▶ RECORD SET
- - -
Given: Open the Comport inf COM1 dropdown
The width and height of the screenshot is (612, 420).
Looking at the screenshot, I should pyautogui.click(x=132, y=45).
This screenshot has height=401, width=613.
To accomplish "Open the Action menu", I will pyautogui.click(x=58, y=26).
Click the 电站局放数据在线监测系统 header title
- - -
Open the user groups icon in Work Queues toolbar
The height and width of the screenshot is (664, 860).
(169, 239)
- - -
▶ WORK REQUEST
Show me each line of the listing above with "Open" in it.

▶ RESULT OF THE TASK
Given: Open the Comport inf COM1 dropdown
To accomplish "Open the Action menu", I will pyautogui.click(x=58, y=26).
Open the user groups icon in Work Queues toolbar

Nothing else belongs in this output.